### [Problem to solve]
Every line of the entries below that includes "computer" belongs in the answer, copied as written.

[Supplied records Boundary: Start]

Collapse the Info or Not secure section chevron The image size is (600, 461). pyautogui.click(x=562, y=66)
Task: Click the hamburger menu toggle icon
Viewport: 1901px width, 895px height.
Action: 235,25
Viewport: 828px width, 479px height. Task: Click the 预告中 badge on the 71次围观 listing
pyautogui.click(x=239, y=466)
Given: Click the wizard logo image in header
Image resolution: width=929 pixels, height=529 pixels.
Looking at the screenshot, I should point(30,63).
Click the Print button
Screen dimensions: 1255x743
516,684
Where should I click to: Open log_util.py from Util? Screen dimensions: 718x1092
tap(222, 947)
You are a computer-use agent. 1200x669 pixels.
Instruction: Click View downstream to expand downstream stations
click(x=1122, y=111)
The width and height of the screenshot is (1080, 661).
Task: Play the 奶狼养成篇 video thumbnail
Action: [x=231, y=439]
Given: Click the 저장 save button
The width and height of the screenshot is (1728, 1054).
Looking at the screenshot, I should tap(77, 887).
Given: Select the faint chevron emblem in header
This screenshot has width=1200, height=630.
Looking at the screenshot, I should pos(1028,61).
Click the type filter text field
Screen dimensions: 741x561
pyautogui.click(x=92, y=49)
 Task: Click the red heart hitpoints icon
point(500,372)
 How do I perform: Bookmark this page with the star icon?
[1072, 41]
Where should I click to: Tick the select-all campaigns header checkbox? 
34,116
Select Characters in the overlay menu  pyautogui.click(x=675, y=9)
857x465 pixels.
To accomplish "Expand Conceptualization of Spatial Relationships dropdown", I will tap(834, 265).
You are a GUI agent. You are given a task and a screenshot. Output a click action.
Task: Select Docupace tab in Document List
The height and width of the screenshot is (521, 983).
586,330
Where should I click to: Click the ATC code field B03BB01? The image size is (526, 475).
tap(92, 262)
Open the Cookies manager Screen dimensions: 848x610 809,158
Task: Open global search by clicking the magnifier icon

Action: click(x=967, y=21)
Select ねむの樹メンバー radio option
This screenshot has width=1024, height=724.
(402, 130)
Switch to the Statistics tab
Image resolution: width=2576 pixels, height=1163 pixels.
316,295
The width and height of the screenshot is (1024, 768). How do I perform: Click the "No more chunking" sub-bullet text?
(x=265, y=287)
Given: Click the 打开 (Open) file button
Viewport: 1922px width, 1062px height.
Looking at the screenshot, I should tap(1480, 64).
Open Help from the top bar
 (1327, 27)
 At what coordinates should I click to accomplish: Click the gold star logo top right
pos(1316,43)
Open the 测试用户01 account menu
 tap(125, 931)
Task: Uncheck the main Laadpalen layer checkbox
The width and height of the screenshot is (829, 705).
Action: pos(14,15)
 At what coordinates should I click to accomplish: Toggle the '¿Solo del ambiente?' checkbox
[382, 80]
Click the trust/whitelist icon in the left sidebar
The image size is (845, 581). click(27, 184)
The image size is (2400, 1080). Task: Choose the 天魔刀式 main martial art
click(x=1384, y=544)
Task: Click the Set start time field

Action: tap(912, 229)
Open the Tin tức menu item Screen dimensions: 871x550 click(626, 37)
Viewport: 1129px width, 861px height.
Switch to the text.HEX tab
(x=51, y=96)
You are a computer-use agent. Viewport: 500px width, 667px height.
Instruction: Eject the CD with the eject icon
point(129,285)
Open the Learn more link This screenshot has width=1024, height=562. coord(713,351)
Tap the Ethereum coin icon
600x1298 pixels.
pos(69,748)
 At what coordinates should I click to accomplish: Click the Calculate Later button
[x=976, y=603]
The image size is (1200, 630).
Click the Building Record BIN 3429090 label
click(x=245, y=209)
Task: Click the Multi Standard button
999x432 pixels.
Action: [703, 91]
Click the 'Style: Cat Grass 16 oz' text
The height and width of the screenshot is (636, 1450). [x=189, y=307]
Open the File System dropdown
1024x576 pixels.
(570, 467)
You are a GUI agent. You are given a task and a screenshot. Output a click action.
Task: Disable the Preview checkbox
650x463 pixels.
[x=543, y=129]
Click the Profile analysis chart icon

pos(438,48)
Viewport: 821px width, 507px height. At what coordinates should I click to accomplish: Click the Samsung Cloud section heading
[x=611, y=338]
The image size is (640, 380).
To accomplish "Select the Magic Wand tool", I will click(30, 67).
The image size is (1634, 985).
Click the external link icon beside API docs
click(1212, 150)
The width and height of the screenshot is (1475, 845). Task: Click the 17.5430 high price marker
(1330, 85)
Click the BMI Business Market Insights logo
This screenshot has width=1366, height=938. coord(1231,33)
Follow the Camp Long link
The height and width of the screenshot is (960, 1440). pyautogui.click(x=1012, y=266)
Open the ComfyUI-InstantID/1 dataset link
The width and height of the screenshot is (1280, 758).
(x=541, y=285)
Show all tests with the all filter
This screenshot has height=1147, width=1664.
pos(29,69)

[Supplied records Boundary: End]

### [Result for this exercise]
You are a computer-use agent. 1200x669 pixels.
You are a computer-use agent. Viewport: 500px width, 667px height.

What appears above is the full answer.